Gestionar el agua no es hacer un trasvase o una desaladora

48
0
48

Jaime PALOP
Director general del Agua del Ministerio de Medio Ambiente

La Razón

La gestión de agua en España no es hacer un trasvase o una desaladora. En España existe una tradición en gestión de aguas muy antigua. Fue una fórmula que ha hecho que el país despegue económicamente. Lo que se hacía en el escenario del siglo XVIII se ha seguido haciendo: 1.300 grandes presas, tres millones de hectáreas de regadío, desarrollo social y territorial, sobre todo en la costa, lo cual pondría en entredicho si el agua ha servido o no para vertebrar y ordenar territorialmente el país.

No es compatible una sociedad moderna con unos ríos contaminados o la existencia de unos acuíferos sobreexplotados que no permita sacar agua en períodos de sequía. Tampoco parece compatible que en España tengamos unas redes de abastecimiento a poblaciones que tengan un 30, 40 o 60 por ciento de pérdidas o ciudades con un 60, 70 y un 80 por ciento de escapes en sus redes. Ni tampoco lo es que tengamos que estar mirando al cielo para ver si llueve o no para poder tener una campaña turística normal. La sequía, los acuíferos, las pérdidas, el desconocimiento de la situación hidráulica y los enfrentamientos políticos nos indican que algo está fallando.

Por ello, el Ministerio de Medio Ambiente pone en marcha el programa AGUA, en el que lo esencial no son las infraestructuras, sino mejorar la gestión y dar un servicio público. No se puede seguir sin tener un plan de seguridad de presas, sin una normativa de reutilización del agua, sin controlar el uso de este recurso, sin un plan especial para controlar el Dominio Público Hidráulico ni seguir dejando que las urbanizaciones invadan el litoral mediterráneo.
Con respecto a la falta de lluvias, ¿cómo puede ser que no se haya empezado a gestionar la sequía, pero se tengan planes especiales? Están iniciados y ya hay actuaciones para paliar esa carencia.

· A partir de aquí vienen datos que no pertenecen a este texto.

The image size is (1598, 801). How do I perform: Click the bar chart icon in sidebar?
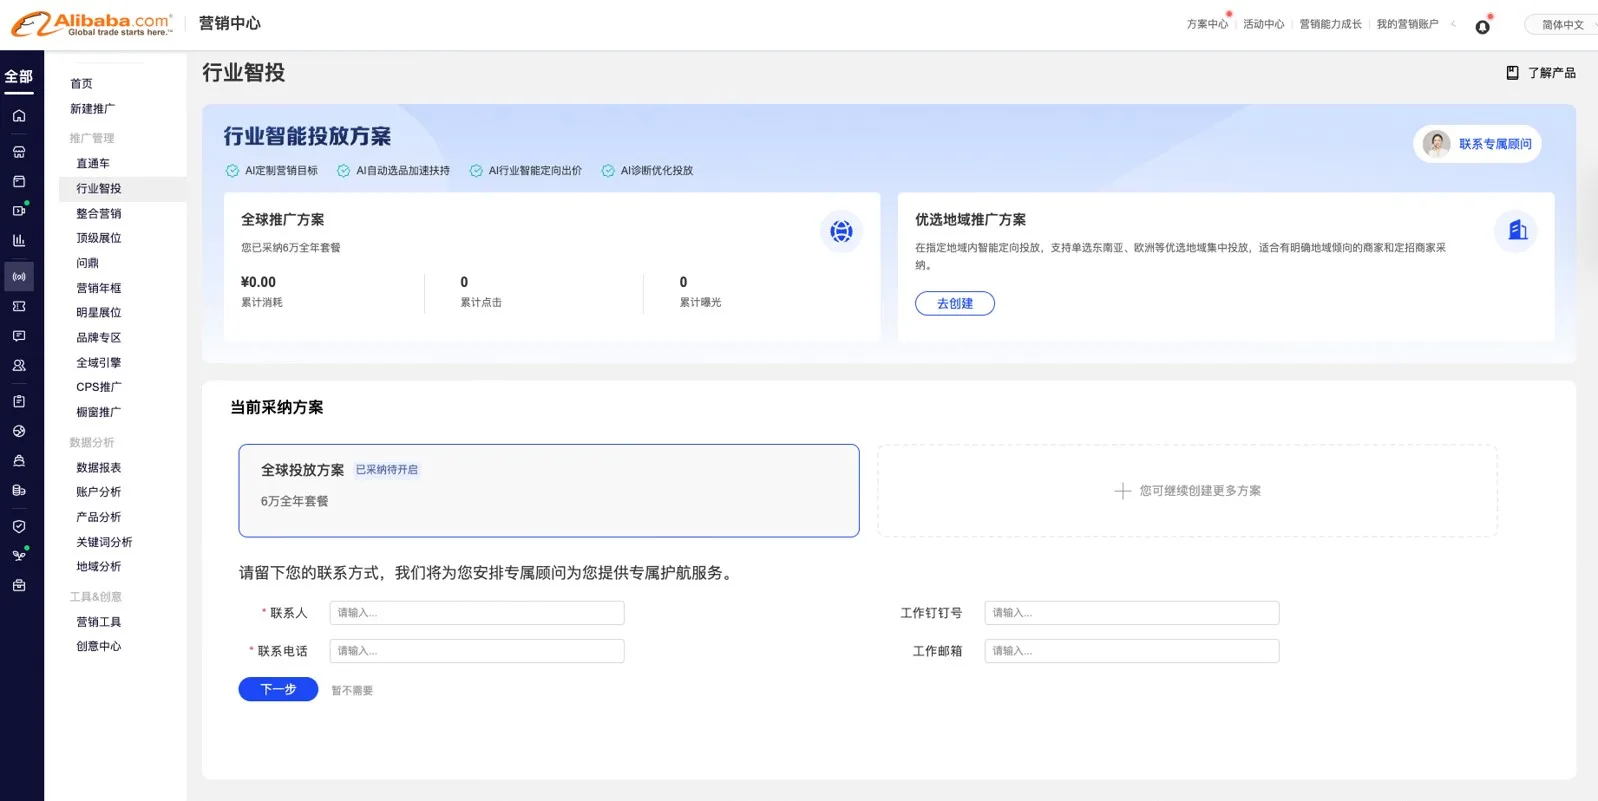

La gestión del agua es compleja, ya que empiezan a aparecer sensibilidades muy diferentes. La gestión de intereses contrapuestos es, en democracia, gestión democrática y eso es lo que hay que buscar. También tenemos que llegar a acuerdos, porque sin consenso no va haber ninguna política que se pueda aplicar.

Se están haciendo actuaciones de calidad, de reutilización, de ahorro, plantas desaladoras, pero el primer objetivo del programa AGUA es saber los recursos que tiene cada cuenca y agotarlos.
No se pueden plantear infraestructuras muy costosas desde un punto de vista presupuestario, medioambiental y de tensiones territoriales, sin antes haber arreglado «la casa». Reutilicemos, modernicemos y, luego, ya apelaremos a la solidaridad en un clima de consenso y de diálogo.
No creo que sea un problema de desalación o de trasvases. Por ejemplo, ¿cómo se ha asignado el agua para riego en la cuenca del Guadalquivir? Un país moderno contestaría que se ha asignado atendiendo a criterios territoriales, sociales, económicos... Pues no, se ha dado al primero que presentara su solicitud en ventanilla. Eso no se lo puede permitir un país moderno.

Es muy difícil juzgar si estamos o no acertando a día de hoy, pero lo que sí que veo es que se ha empezado a hacer política hidráulica de una forma que no tiene marcha atrás. No me gustaría decir que ha sido el Partido Popular el que ha cometido el inmenso fallo, ya que se puede ver la política hidráulica que se ha cometido durante muchos años.

Por ejemplo, hacer una desaladora en Carboneras que da 42 hectómetros cúbicos y que no tiene clientes es una barbaridad. Son unas infraestructuras costosas y lo menos que se puede pedir es hacer esa infraestructura justo donde se va a usar el agua.

Respecto al trasvase del Ródano, es el Gobierno de la Generalitat de Cataluña el que está diciendo que no le hace falta y son los que tienen la capacidad de ejercer. Además, en principio, el Ródano no sé para qué puede servir ahora mismo.

Por otra parte, el trasvase Tajo-Segura es una infraestructura existente y durante esta legislatura se van a mantener las condiciones y en tanto y cuanto se busquen soluciones a la necesidad de Murcia, el Gobierno se empezará a plantear qué se hace con ese trasvase.